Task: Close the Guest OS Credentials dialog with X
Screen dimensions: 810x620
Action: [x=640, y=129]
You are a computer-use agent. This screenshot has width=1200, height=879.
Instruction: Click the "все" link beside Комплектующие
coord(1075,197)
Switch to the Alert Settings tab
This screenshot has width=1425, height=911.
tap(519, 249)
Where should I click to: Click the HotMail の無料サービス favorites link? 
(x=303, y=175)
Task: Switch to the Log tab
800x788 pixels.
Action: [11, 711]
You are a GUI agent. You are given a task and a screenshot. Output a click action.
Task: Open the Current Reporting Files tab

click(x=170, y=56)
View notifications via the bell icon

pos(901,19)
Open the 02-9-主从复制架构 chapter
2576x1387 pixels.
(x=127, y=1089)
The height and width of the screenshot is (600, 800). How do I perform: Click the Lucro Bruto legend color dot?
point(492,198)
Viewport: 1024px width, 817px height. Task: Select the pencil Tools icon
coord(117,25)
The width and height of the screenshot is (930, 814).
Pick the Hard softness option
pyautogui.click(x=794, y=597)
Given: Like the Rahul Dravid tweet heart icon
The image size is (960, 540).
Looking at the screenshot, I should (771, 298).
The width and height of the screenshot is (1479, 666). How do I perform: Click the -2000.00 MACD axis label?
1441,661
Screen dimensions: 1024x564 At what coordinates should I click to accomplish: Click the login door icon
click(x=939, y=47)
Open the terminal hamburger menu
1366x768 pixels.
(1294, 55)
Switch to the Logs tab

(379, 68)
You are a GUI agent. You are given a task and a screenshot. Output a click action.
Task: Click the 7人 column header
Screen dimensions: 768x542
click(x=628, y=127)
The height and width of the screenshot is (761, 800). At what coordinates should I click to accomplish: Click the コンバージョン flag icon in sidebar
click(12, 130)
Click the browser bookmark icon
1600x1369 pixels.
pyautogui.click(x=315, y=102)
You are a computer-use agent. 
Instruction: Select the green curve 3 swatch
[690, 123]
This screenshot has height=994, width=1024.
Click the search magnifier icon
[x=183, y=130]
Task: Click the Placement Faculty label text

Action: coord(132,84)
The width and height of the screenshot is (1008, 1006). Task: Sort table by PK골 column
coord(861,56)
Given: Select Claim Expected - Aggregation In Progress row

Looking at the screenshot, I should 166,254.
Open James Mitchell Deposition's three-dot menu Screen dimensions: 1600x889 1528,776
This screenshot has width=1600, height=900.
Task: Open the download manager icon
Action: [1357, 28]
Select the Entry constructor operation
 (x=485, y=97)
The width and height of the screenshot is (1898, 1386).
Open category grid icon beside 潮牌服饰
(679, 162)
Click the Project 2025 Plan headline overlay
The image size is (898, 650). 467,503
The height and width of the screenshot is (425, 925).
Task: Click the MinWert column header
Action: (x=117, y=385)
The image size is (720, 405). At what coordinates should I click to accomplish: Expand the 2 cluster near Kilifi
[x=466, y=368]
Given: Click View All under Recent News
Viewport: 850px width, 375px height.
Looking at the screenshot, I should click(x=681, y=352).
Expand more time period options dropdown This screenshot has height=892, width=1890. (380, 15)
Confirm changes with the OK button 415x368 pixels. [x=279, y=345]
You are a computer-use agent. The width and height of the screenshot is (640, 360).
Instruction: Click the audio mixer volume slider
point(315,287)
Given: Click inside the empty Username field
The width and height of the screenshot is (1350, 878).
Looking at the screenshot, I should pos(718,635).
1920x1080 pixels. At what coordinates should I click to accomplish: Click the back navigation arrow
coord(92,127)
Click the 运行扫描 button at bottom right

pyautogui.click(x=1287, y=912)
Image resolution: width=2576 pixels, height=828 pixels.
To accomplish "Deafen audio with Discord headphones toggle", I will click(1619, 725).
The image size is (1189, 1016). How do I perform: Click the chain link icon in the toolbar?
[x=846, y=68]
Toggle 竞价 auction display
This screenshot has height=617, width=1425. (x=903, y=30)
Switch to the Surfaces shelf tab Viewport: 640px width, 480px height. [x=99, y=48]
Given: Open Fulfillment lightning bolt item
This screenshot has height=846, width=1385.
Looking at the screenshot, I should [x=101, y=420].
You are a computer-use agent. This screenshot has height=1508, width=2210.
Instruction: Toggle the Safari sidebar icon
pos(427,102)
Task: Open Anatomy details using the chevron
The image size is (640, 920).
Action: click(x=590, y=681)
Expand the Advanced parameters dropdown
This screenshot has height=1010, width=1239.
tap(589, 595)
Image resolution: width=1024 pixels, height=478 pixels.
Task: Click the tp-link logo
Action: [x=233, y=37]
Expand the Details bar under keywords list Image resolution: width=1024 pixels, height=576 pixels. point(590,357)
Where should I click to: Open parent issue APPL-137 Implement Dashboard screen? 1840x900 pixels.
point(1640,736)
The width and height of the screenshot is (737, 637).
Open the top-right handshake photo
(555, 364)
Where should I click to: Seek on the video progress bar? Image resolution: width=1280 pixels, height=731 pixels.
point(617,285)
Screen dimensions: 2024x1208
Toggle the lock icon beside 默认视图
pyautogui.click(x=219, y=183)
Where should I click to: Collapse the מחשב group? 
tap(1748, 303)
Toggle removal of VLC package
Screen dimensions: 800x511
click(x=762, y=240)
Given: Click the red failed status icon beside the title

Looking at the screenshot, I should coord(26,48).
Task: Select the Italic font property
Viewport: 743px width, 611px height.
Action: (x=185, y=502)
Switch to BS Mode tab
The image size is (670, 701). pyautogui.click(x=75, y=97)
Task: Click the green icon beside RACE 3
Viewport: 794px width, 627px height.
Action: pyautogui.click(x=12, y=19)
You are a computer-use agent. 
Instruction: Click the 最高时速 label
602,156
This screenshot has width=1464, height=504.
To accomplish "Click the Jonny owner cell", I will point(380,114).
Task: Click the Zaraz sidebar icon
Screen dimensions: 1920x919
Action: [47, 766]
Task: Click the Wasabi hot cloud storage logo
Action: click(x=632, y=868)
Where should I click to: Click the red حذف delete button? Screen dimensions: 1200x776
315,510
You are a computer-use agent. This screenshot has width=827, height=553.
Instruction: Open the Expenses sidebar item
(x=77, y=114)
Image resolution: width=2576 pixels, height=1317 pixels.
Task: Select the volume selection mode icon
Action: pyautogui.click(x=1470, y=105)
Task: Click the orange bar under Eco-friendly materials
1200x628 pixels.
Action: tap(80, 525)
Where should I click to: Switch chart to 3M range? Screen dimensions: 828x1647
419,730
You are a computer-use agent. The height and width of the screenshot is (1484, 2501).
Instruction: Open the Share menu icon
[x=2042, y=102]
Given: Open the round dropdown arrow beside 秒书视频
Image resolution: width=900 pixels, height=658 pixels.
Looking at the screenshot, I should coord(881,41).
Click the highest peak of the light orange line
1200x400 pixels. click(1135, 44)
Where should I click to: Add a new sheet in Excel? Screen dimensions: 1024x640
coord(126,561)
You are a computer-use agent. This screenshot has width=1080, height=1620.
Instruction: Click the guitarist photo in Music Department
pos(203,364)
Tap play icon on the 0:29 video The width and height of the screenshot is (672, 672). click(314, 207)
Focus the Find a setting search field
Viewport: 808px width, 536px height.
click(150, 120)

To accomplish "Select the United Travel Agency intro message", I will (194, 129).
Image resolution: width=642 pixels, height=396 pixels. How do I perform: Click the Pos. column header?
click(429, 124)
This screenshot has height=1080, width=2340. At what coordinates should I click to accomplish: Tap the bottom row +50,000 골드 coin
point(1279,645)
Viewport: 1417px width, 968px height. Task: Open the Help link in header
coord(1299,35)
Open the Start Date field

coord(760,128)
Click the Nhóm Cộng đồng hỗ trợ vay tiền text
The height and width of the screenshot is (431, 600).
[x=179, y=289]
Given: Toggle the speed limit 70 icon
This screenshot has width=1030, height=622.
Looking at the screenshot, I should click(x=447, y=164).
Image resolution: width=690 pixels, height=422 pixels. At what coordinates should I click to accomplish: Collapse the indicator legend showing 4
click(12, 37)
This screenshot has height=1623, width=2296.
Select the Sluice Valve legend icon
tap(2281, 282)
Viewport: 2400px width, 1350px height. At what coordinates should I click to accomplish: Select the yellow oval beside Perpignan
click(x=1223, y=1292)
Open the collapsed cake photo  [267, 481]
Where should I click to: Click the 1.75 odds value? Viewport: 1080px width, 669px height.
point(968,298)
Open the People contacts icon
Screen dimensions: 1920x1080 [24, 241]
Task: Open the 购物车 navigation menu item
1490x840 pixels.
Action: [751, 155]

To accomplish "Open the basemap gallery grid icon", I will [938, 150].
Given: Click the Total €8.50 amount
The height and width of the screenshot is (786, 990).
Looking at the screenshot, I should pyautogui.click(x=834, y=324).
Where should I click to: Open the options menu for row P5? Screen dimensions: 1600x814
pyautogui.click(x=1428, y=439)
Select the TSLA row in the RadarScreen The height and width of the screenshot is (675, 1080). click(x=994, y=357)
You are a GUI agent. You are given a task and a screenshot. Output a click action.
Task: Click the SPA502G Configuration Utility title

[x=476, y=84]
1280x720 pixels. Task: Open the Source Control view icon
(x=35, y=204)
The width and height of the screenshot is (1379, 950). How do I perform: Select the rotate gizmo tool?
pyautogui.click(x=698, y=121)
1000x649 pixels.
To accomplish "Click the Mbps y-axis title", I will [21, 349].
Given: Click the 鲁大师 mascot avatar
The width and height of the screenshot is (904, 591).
==================================================
Put the rows into a Markdown table with columns n and Line, starting with the line that contains "has width=827, height=553." and going on through the line that contains "Looking at the screenshot, I should click(x=447, y=164).". Number each line in n, and leave out blank lines.

| n | Line |
|---|---|
| 1 | You are a computer-use agent. This screenshot has width=827, height=553. |
| 2 | Instruction: Open the Expenses sidebar item |
| 3 | (x=77, y=114) |
| 4 | Image resolution: width=2576 pixels, height=1317 pixels. |
| 5 | Task: Select the volume selection mode icon |
| 6 | Action: pyautogui.click(x=1470, y=105) |
| 7 | Task: Click the orange bar under Eco-friendly materials |
| 8 | 1200x628 pixels. |
| 9 | Action: tap(80, 525) |
| 10 | Where should I click to: Switch chart to 3M range? Screen dimensions: 828x1647 |
| 11 | 419,730 |
| 12 | You are a computer-use agent. The height and width of the screenshot is (1484, 2501). |
| 13 | Instruction: Open the Share menu icon |
| 14 | [x=2042, y=102] |
| 15 | Given: Open the round dropdown arrow beside 秒书视频 |
| 16 | Image resolution: width=900 pixels, height=658 pixels. |
| 17 | Looking at the screenshot, I should coord(881,41). |
| 18 | Click the highest peak of the light orange line |
| 19 | 1200x400 pixels. click(1135, 44) |
| 20 | Where should I click to: Add a new sheet in Excel? Screen dimensions: 1024x640 |
| 21 | coord(126,561) |
| 22 | You are a computer-use agent. This screenshot has width=1080, height=1620. |
| 23 | Instruction: Click the guitarist photo in Music Department |
| 24 | pos(203,364) |
| 25 | Tap play icon on the 0:29 video The width and height of the screenshot is (672, 672). click(314, 207) |
| 26 | Focus the Find a setting search field |
| 27 | Viewport: 808px width, 536px height. |
| 28 | click(150, 120) |
| 29 | To accomplish "Select the United Travel Agency intro message", I will (194, 129). |
| 30 | Image resolution: width=642 pixels, height=396 pixels. How do I perform: Click the Pos. column header? |
| 31 | click(429, 124) |
| 32 | This screenshot has height=1080, width=2340. At what coordinates should I click to accomplish: Tap the bottom row +50,000 골드 coin |
| 33 | point(1279,645) |
| 34 | Viewport: 1417px width, 968px height. Task: Open the Help link in header |
| 35 | coord(1299,35) |
| 36 | Open the Start Date field |
| 37 | coord(760,128) |
| 38 | Click the Nhóm Cộng đồng hỗ trợ vay tiền text |
| 39 | The height and width of the screenshot is (431, 600). |
| 40 | [x=179, y=289] |
| 41 | Given: Toggle the speed limit 70 icon |
| 42 | This screenshot has width=1030, height=622. |
| 43 | Looking at the screenshot, I should click(x=447, y=164). |